# [WHAT TO PRODUCE]
Using the word "computer" as the filter, copy each matching line from the records.

# [RECORDS SUPPLIED]
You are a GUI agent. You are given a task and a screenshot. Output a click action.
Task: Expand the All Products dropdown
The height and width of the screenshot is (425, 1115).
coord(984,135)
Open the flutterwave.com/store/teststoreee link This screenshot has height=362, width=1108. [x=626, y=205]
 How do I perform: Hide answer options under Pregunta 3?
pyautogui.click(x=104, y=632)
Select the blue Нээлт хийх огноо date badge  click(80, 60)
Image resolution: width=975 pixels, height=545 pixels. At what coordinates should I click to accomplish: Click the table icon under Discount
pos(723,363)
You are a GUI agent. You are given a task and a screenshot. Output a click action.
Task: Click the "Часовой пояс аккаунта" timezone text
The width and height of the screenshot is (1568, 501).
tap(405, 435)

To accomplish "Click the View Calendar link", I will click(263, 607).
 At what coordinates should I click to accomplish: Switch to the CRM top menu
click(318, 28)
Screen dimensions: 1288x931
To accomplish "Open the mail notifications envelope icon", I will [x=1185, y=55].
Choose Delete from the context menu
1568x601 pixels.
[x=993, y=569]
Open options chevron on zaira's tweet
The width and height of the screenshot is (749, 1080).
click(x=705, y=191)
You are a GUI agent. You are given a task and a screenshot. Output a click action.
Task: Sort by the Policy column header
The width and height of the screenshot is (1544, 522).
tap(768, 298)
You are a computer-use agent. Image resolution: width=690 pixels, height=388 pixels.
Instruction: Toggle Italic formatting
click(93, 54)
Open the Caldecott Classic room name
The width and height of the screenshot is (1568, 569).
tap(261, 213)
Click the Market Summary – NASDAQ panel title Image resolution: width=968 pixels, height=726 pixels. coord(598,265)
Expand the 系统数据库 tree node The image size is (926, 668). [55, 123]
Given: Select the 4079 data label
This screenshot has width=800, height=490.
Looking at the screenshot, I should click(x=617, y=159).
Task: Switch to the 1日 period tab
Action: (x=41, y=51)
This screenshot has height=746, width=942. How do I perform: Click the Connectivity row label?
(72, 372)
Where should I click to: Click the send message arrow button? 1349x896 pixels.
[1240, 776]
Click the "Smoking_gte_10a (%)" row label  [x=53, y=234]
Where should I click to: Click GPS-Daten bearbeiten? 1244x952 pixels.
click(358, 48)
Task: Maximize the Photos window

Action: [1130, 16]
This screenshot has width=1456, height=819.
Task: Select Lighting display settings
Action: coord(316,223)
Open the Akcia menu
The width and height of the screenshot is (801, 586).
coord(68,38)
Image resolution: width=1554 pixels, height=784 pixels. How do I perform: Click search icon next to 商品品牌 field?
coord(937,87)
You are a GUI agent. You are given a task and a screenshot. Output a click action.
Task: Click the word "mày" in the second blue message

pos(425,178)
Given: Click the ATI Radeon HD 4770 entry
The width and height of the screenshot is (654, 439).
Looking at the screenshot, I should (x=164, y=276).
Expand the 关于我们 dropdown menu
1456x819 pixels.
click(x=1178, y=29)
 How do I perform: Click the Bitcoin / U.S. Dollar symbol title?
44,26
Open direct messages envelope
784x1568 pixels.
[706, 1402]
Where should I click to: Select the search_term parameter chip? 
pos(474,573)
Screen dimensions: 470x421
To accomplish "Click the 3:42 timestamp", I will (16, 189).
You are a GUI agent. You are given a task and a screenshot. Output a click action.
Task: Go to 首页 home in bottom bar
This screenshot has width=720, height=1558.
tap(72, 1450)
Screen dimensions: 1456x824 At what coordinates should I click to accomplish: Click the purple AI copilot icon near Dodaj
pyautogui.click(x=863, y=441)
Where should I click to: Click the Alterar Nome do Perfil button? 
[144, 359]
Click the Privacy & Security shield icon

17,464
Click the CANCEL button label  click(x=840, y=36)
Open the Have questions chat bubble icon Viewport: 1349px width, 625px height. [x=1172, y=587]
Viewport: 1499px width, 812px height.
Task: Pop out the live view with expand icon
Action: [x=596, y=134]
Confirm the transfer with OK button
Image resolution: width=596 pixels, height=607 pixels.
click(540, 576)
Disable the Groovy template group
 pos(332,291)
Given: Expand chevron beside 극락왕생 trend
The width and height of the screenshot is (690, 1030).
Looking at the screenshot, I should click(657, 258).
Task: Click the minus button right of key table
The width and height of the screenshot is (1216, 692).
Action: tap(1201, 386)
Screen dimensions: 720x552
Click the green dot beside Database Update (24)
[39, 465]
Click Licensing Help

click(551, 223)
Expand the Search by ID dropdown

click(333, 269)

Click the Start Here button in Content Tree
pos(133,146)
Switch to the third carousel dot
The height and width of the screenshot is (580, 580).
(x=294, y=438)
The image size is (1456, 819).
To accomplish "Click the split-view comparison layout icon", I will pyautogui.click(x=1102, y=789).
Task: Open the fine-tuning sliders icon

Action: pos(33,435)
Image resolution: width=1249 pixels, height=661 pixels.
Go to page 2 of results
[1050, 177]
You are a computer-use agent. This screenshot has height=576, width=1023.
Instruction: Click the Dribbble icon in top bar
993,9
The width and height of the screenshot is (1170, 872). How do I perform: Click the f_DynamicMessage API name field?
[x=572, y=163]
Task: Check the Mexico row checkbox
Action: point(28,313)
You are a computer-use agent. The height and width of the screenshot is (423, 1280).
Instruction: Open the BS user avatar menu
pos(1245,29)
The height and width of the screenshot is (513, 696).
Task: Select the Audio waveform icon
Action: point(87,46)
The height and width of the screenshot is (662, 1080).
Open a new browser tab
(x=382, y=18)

# [YOUR RESPONSE]
You are a computer-use agent. Image resolution: width=690 pixels, height=388 pixels.
You are a computer-use agent. This screenshot has height=576, width=1023.
You are a computer-use agent. The height and width of the screenshot is (423, 1280).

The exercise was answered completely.